> [YOUR ASSIGNMENT] Filter the material below down to the lines with the word "computer" and give those lines.

> [DATA FOR THE TASK]
+++

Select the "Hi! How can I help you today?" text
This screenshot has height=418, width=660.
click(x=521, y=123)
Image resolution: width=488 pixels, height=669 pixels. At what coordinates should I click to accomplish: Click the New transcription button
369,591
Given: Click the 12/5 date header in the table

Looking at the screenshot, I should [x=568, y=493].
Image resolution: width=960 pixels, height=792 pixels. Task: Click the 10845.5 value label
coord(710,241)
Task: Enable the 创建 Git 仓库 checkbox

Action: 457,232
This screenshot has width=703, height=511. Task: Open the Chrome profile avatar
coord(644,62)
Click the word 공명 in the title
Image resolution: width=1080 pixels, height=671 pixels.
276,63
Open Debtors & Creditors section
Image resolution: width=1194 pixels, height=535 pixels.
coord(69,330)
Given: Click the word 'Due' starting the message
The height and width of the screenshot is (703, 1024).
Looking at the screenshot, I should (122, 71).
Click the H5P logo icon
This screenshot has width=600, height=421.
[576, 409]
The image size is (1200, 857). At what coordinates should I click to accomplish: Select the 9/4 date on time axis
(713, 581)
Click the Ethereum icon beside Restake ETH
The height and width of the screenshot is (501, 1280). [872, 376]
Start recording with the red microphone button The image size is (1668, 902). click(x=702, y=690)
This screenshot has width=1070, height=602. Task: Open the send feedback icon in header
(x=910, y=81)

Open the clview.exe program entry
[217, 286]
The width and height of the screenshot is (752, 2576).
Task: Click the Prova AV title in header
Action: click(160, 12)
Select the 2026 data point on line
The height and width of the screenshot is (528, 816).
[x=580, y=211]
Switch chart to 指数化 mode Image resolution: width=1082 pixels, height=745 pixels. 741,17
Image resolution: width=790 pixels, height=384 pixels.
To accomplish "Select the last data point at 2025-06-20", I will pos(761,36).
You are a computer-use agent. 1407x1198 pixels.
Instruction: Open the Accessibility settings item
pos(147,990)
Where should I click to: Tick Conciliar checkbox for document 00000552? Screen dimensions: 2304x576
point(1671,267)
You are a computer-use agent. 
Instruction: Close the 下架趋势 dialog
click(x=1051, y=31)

+++

> [TASK OUTPUT]
You are a computer-use agent. 1407x1198 pixels.
You are a computer-use agent. 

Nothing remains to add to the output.